Another study found that kindness significantly increased how attractive a person appeared. Study participants, all men, were shown pictures of women along with fabricated personality information. If the study participants were told that the woman in the photo was kind and nurturing, ratings of physical attractiveness increased considerably.

Similarity and familiarity

Similarity and familiarity aren't personality traits, but they are an important part of building attraction. Researchers have repeatedly demonstrated that opposites don't typically attract. Most people find romantic partners who are similar to themselves and have a lot of common ground.

You don't need to make sure you have everything in common with a man, but you do need some things in common. Similarity goes beyond hobbies and interests too. Similar factors might be socioeconomic status, ethnicity, religion, or age. The important takeaway is that you should feel some similarity with the man you are trying to attract. He is less likely to be interested if he doesn't feel any similarity with you.

Familiarity, on the other hand, is more straightforward. Sociologists have long studied a principle known as the mere exposure effect. Research has repeatedly upheld that simply spending time with someone and becoming familiar with them raises how much they are attracted to you. It's important not to be overbearing, of course, but the main takeaway is that merely being near someone is enough to boost your attractiveness.

Becoming more attractive

Attraction is an enormously complex concept, and this article has barely scratched the surface of how attraction works on an individual level. Attraction is highly individualized and unique to each person. While physical appearance plays a role, it is far from the only factor that makes someone attractive.

How attractive a man finds you depends on your physical appearance, personality, proximity, and his assessment of his own attractiveness. There are dozens or hundreds of variables to consider, making attraction impossible to reduce to a simple formula.

If you take one piece of information from this article, let it be this: what's "attractive" isn't real. There is no universal definition. You will be attractive to some people and unattractive to others. What matters is how you feel about yourself. At the end of the day, confidence is the most attractive trait you can have.
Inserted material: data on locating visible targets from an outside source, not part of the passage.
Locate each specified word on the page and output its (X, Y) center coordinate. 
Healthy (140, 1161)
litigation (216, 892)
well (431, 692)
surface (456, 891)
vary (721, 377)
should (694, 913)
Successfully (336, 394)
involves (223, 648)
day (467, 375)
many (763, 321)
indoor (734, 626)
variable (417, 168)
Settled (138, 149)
How can online therapy help?

If you're struggling with feeling attractive, a self-esteem boost might help. Online therapy connects you with a licensed therapist who can help you develop strategies for boosting self-esteem, increasing confidence, and recognizing your most attractive features. Online therapists use the same evidence-based techniques as in-office therapists, like cognitive behavioral therapy. Online therapy removes barriers to accessing a therapist, like physically traveling to their office, without sacrificing treatment integrity. Techniques administered online are just as effective as if they were administered in person.

Takeaway

Science has long struggled to understand human attraction. We've gained a solid foundation of some components, such as which hormones produce feelings of love and attraction, but we are a long way from a general attractiveness formula. Attraction is highly individualized and unique to each person. While there are common themes, no two people will find exactly the same things attractive. Improving attractiveness focuses on self-acceptance, building self-esteem, and improving confidence.